Tips for a winning year-end fundraising strategy

Whether or not you have completed your year-end giving plan, here are some tips that may help, courtesy of consultant Gail Perry.

Gail offers five must-dos for your message, four must-dos for your ask, three overall strategies (click here for more on the tips)  and 10 ways to ruin what otherwise may be a successful campaign.

First, the message:

  1. Use the word “you” frequently, including in the first sentence of your appeal. This will help get your reader’s attention.
  2. Make sure your message is easy to read. “Use short, concise sentences and paragraphs,” Gail wrote. She recommends no more than six or eight words per sentence and no more than three sentences per paragraph. Vary sentence and paragraph length for variety and interest. Use at least 12-point type for easy reading.
  3. Write conversationally, like you’re writing to a friend.
  4. Start with a story. Here’s a sample from the great Jerry Panas:

“Dear Mary,

“I only today realized how desperate the need is in our community for a center for the homeless. I was walking home the other night and it was bitterly cold.

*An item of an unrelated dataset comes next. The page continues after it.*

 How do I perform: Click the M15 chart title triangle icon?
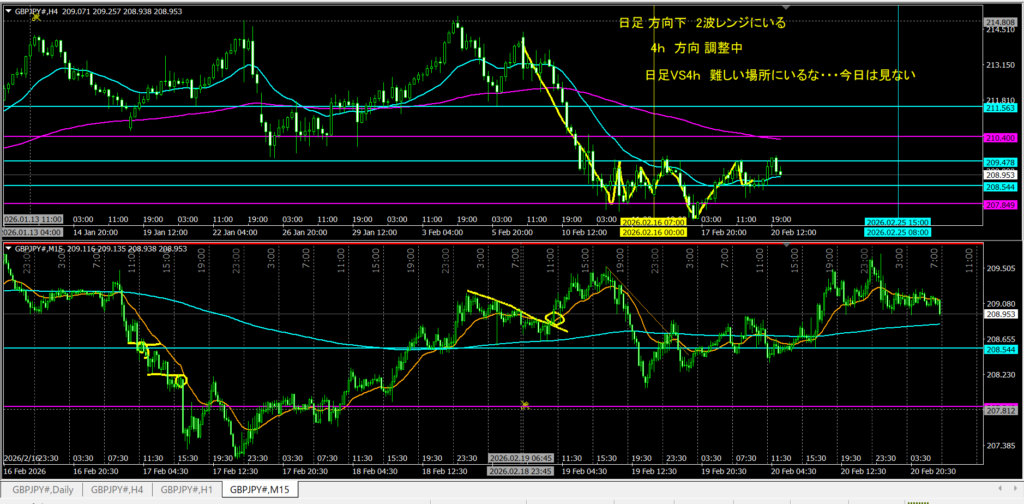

“You know how desperate it can get in Minneapolis in February. There were dozen–yes dozens–of homeless curled up in cardboard boxes.

“I simply couldn’t believe it. I was all bundled up in a muffler and heavy coat and I was shivering with cold. I don’t know how these folks can survive. And it wasn’t only men. Mary, I saw women and children. It broke my heart.”

5.  Show numbers that explain how you are fulfilling your mission.

Now for tips about making your ask:

  1. Be clear that your letter is an appeal for support, not a newsletter or end-of-year report.
  2. Include a suggestion that the donor’s gift may be matched by his/her employer.
  3. Provide a link to your website. Even if the donor mails a check he/she probably will want to check your story on the web.
  4. Be specific about what your organization needs and what you will do with the gift.

A few overall strategies:

  1. Let your grandmother read your letter. See if she likes it.
  2. Gifts from previous donors are easier to get than gifts from new people, so go all-out for donor renewals.
  3. Follow-up your direct mail appeal with an appeal using a different channel, such as email.

Finally, here’s what not to do–Gail’s top 10 list of “ways to sabotage your year-end fundraising effort:”

  1. Your letter is hard to read (“ponderous sentences, long paragraphs, and no white space”).
  2. Your letter is all about the organization and not about the donor. Remember the magic of including “you” in the letter.
  3. You buried the ask inside a paragraph or at the end of a sentence.
  4. You didn’t include a reply envelope.
  5. You didn’t update your website.
  6. You only sent out one appeal.
  7. You didn’t follow up on the phone.
  8. You didn’t email non-donors the last two days of December.
  9. You didn’t send a prompt, personal and warm thank you.
  10. You didn’t have board members thank donors by phone.

For more about Gail’s “Top 10 Ways to Screw Up Your Year End Campaign” click here.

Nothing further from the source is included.